Macron, «président des classes moyennes» ? Pas si vite… – Libération

Le président de la République serait donc devenu tout d’un coup le «président des classes moyennes». La presse économique se félicite ce mercredi matin des résultats présentés par l’Institut des politiques publiques (IPP) de l’Ecole d’économie de Paris qui illustrent le «rééquilibrage» de la politique économique du gouvernement en faveur des Français, que ce soit ceux qui touchent le salaire minimum (hausse de la prime d’activité, réindexation des pensions de retraite sur l’inflation et retour sur les augmentations de CSG pour les petits retraités…) ou ceux situés au-delà du revenu médian (plus de 20 000 euros par an pour un célibataire), grâce à la baisse d’impôt sur le revenu prévue au 1er janvier 2020.

«Rééquilibrage» il y a. C’est vrai. Sous la pression des gilets jaunes et après un grand débat national qui a fait remonter les mécontentements, l’exécutif, Macron en tête, a laissé tomber ses objectifs de réduction du déficit et de dette publique pour offrir plus de pouvoir d’achat au cœur des contribuables : les Français situés entre les 25% les plus pauvres et les 25% les plus riches verront, selon les calculs de l’IPP, leur «revenu disponible» progresser de près de 3% en 2020. Mieux que les ultra-riches dont ce même revenu disponible n’augmentera «que» de 2%.

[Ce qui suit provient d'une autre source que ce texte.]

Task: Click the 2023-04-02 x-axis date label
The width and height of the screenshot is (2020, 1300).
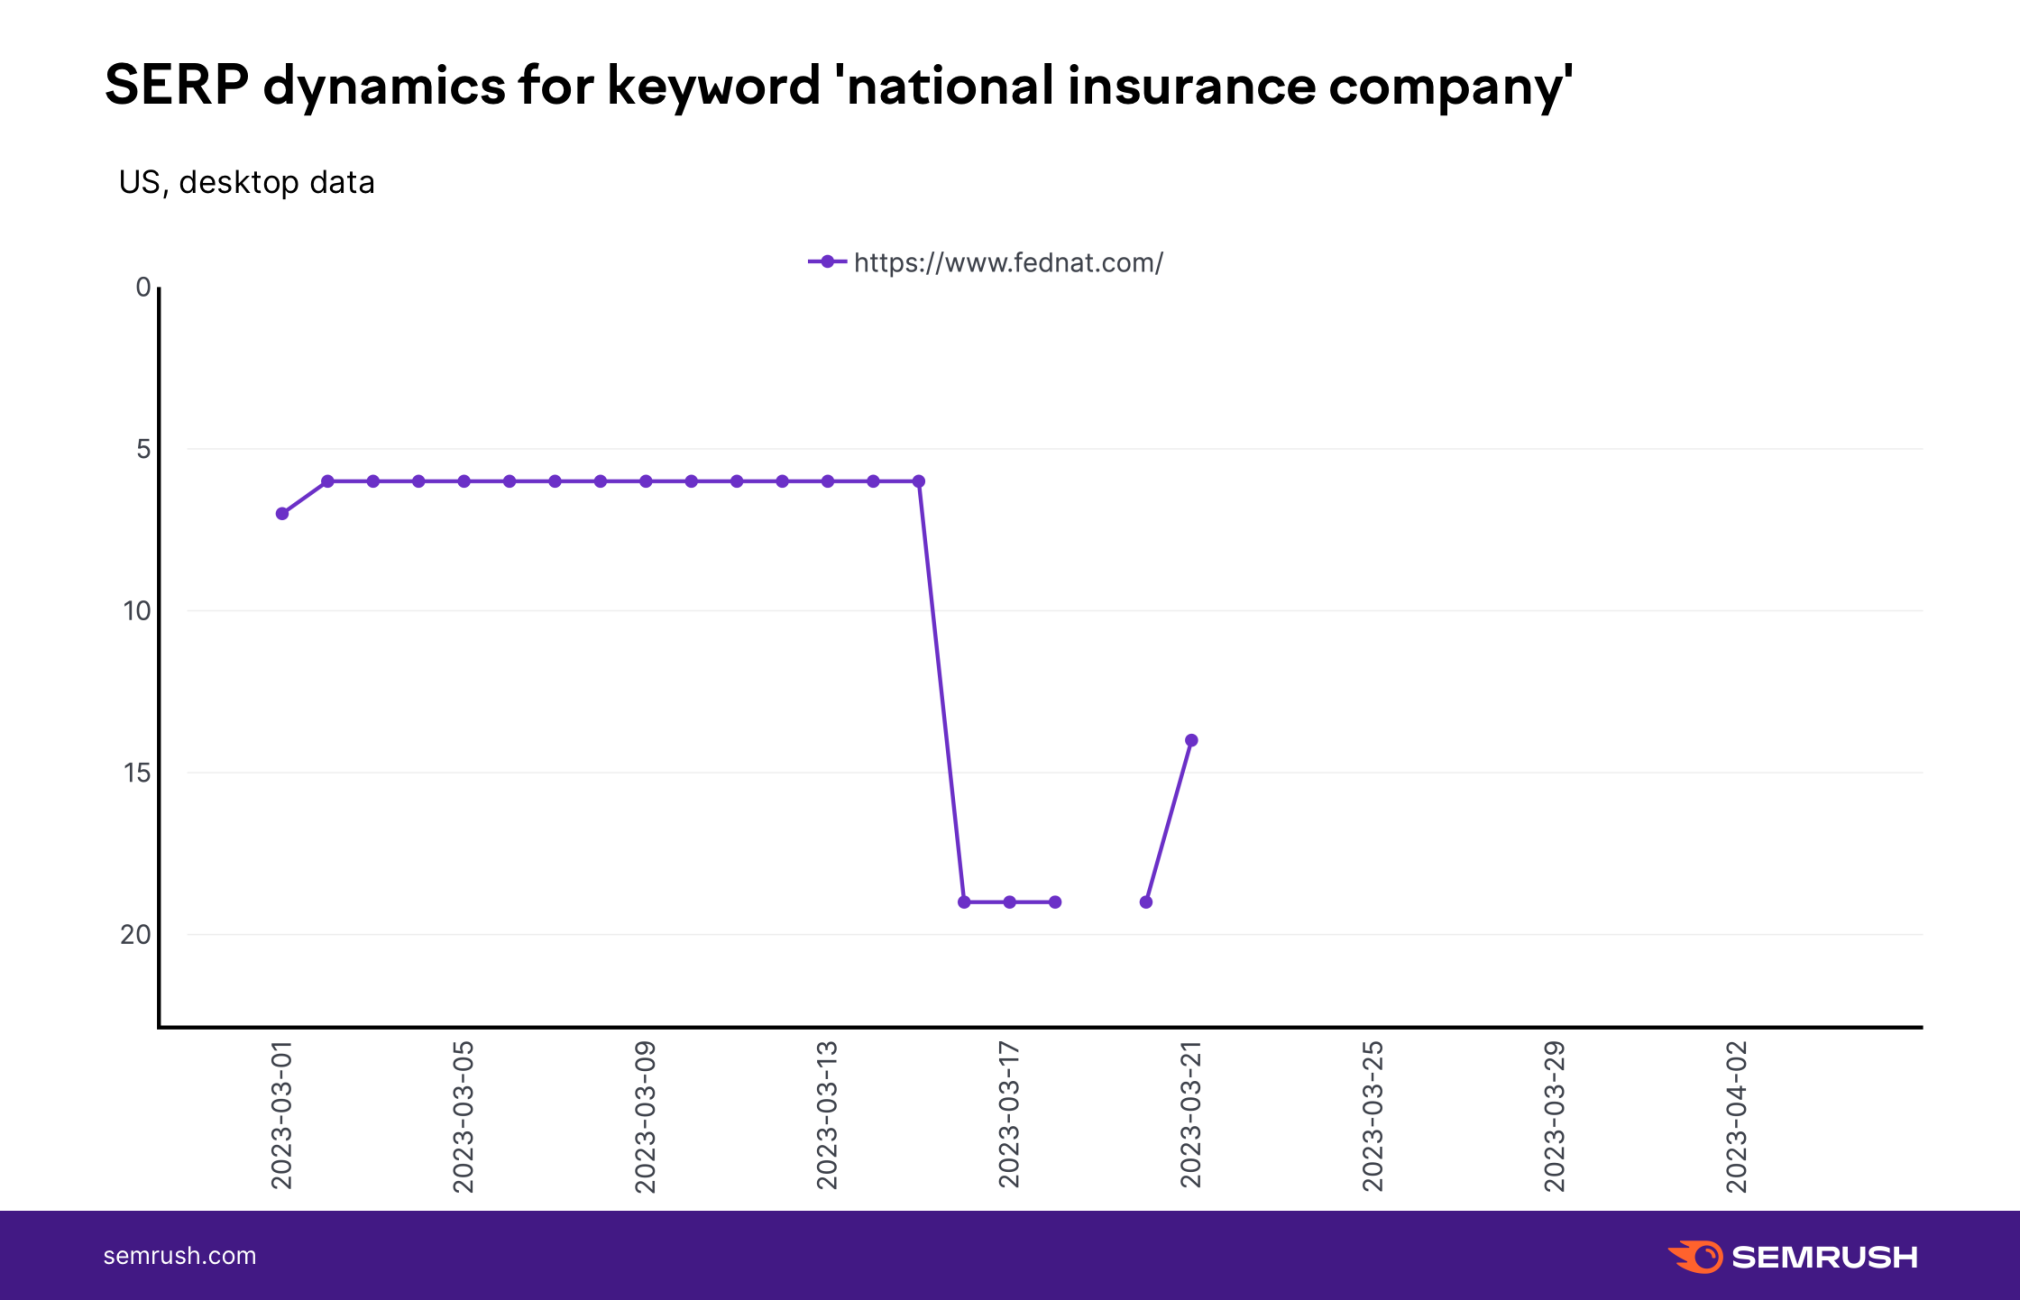Action: (1737, 1116)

C’est vrai aussi : les citoyens de la classe moyenne supérieure qui étaient jusqu’ici «perdants» feront leur entrée l’an prochain parmi les «gagnants» du quinquennat grâce à la baisse de l’impôt sur le revenu dont ils vont aussi profiter. Ce n’est d’ailleurs qu’un début : la suppression de la taxe d’habitation pour les 20% les plus riches fera forcément progresser leur revenu disponible dès 2021.

Les très pauvres, toujours perdants

Mais il y a un autre «fait» que la presse économique occulte : les très pauvres ne gagnent toujours rien sous Macron. Tout en bas, à gauche, des graphiques présentés par l’IPP, les moins aisés restent les grands perdants de la politique économique et sociale de ce gouvernement : baisse des APL au début du quinquennat, hausse continue des prix du tabac, quasi-gel depuis deux ans des allocations logement et familiales… Il n’y a que l’augmentation du minimum vieillesse au-delà de 900 euros qui permet aux contribuables situés dans le «9e décile» de la population (les 10% les plus pauvres) de voir leur revenu croître de 2%. Sauf que +2% pour un revenu modeste, c’est très peu comparé à +2% pour un très haut revenu. Quand les premiers gagneront au maximum 200 euros dans l’année, les seconds feront une économie de plus de… 4 500 euros.

Ces très riches ont déjà économisé depuis deux ans grâce à la transformation de l’impôt de solidarité sur la fortune (ISF) en simple impôt sur la fortune immobilière (IFI) et la création d’une flat-tax de 30% sur les revenus du capital. Quelques exemples dénichés dans un récent rapport du Sénat qui tire ses chiffres de données puisées à Bercy ? En moyenne, les 100 premiers ex-contribuables à l’ISF ont économisé en 2018, en moyenne… 1,2 million d’euros chacun ! Mieux : plus de 1 300 contribuables avec un patrimoine supérieur à 10 millions d’euros assujettis à l’ISF en 2017 ne l’étaient pas à l’IFI en 2018. Gain moyen pour eux : plus de 100 000 euros par an. Cela veut dire que le patrimoine de ces mêmes contribuables est avant tout constitué de biens «mobiliers», donc bien moins taxés depuis 2018 grâce à la flat-tax. Double jackpot.

Si les classes moyennes profitent effectivement des mesures prises depuis un an, les très riches bénéficient toujours à plein de celles votées en début de quinquennat et les très pauvres en paient toujours le prix. C’est un fait.